= TASK REQUIREMENTS =
A – Using the conformal prediction guide, explain in one to three sentences what makes conformal prediction distribution-free.
B – List every topic that the subtitle of the conformal prediction guide says the guide covers.
C – Please continue the conformal prediction guide from its last sentence.

Conformal Prediction in Python with MAPIE 1.0: Distribution-Free Uncertainty Quantification (2026)
A practical 2026 guide to conformal prediction in Python with MAPIE 1.0: split conformal, CQR, APS/RAPS classification, alpha selection, and how to keep coverage under drift.
Conformal prediction is a distribution-free framework that wraps any trained model to produce prediction intervals or sets with a mathematically guaranteed coverage rate. For example, an interval that contains the true label at least 90% of the time, regardless of the underlying data distribution. In Python, the MAPIE library (Model Agnostic Prediction Interval Estimator) is the de-facto reference implementation, and version 1.0 (released late 2025) ships with a redesigned scikit-learn–compatible API, conformalized quantile regression, and risk-controlling prediction sets out of the box.

= ENTRIES SUPPLIED =
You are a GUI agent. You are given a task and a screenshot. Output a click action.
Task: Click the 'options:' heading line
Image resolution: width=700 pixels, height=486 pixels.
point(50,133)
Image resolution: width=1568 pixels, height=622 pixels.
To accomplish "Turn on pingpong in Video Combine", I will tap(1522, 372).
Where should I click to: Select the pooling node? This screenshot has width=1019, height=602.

==

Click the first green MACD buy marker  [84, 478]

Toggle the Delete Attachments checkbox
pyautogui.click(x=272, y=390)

==

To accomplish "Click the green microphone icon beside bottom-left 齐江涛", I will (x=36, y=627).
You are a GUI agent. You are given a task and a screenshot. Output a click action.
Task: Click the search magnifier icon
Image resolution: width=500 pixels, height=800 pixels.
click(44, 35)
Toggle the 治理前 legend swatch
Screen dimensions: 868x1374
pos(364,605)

= ANSWERS TO THIS EXERCISE =
A – Conformal prediction's guaranteed coverage rate holds regardless of the underlying data distribution. For example, an interval contains the true label at least 90% of the time whatever the data's distribution is.

B –
- Split conformal
- CQR
- APS/RAPS classification
- Alpha selection
- How to keep coverage under drift

C –
Conformal prediction adds finite-sample, distribution-free coverage guarantees to any predictor. No assumption of normality, calibration, or correctly specified likelihood is required.
MAPIE 1.0 exposes regressors, classifiers, and risk controllers through a unified conformalize() / predict_interval() / predict_set() API that plugs into existing scikit-learn pipelines.
Split (inductive) conformal is the fastest method and the right default. CV+, Jackknife+ and CQR (conformalized quantile regression) trade compute for tighter, locally adaptive intervals.
Coverage is marginal by construction. Achieving conditional coverage across subgroups requires APS, RAPS, or Mondrian conformal predictors.
Conformal guarantees rely on data exchangeability. Under covariate shift or concept drift, you must either reweight residuals or re-calibrate on fresh data.
What is conformal prediction in machine learning?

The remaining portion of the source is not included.